======== DATA SHOWN
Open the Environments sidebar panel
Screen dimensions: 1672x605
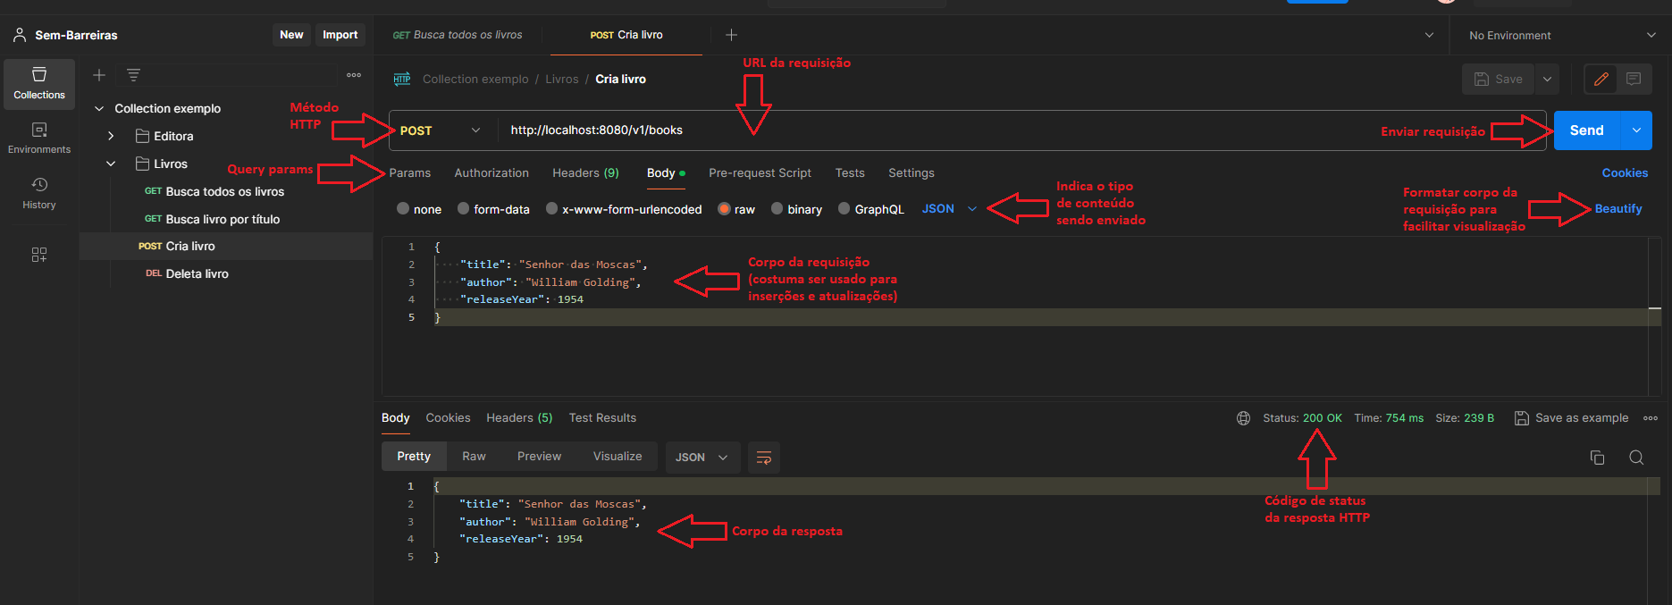(39, 138)
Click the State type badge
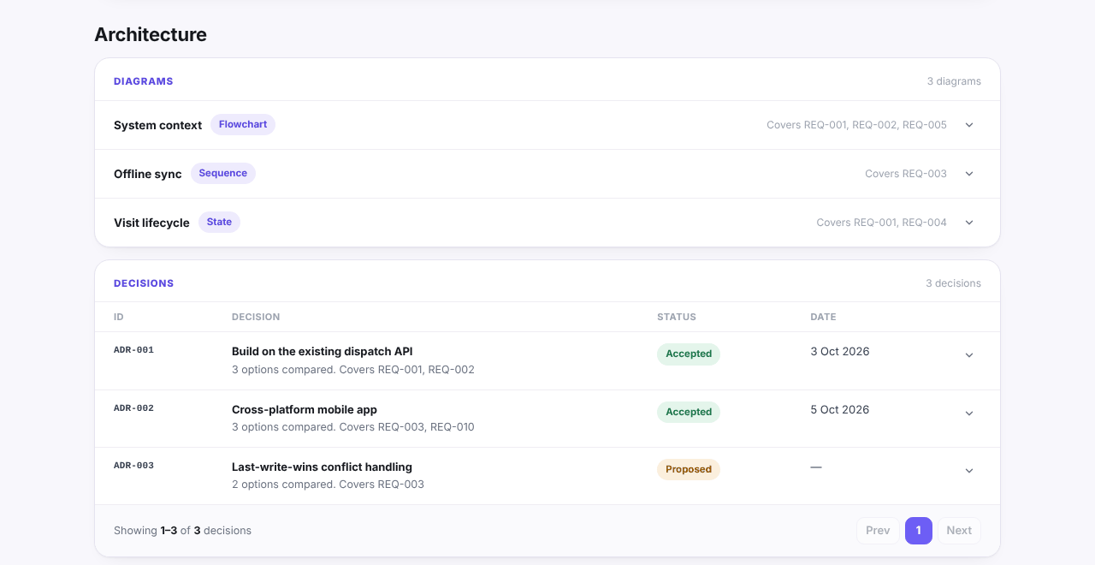This screenshot has height=565, width=1095. (x=219, y=223)
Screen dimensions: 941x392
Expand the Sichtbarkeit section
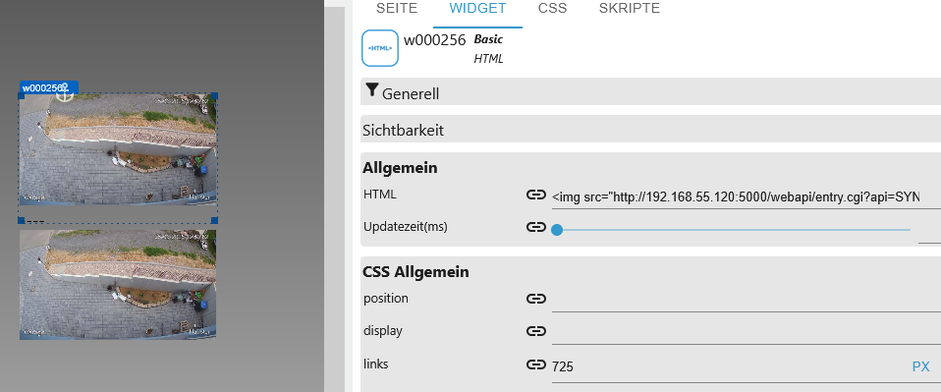pyautogui.click(x=650, y=129)
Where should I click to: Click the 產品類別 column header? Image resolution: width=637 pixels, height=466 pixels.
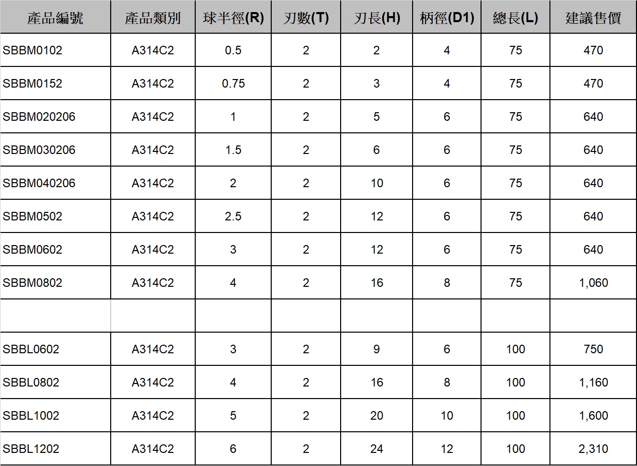click(x=153, y=17)
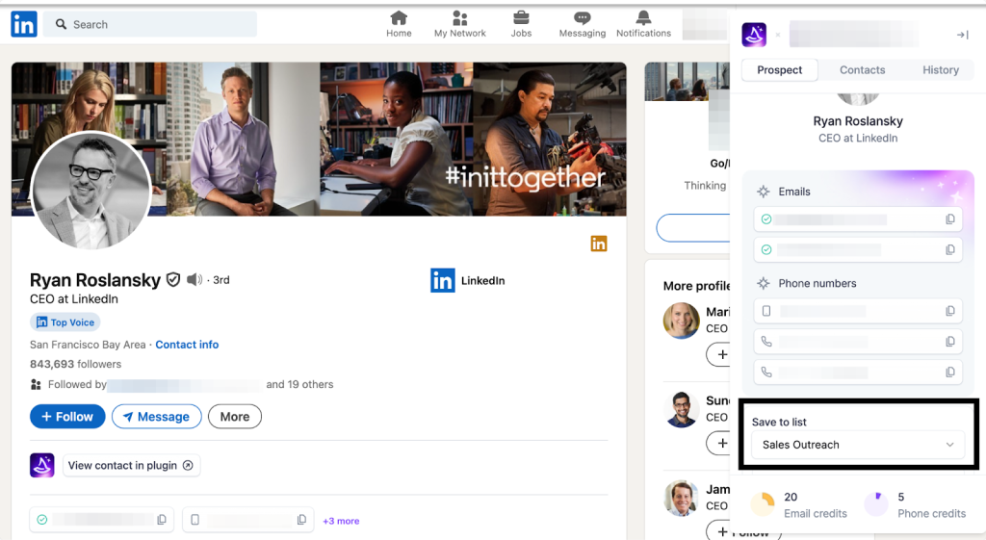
================
**REQUIRED WORK**
Rewrite the material above, replacing every "Screen dimensions" with "Display size" and leaving everything else unchanged. Omit the pictures from your answer.

**TASK RESULT**
Open the Environments sidebar panel
Display size: 1672x605
(39, 138)
Click the State type badge
This screenshot has height=565, width=1095. (x=219, y=223)
Display size: 941x392
Expand the Sichtbarkeit section
pyautogui.click(x=650, y=129)
Where should I click to: Click the 產品類別 column header? Image resolution: width=637 pixels, height=466 pixels.
click(x=153, y=17)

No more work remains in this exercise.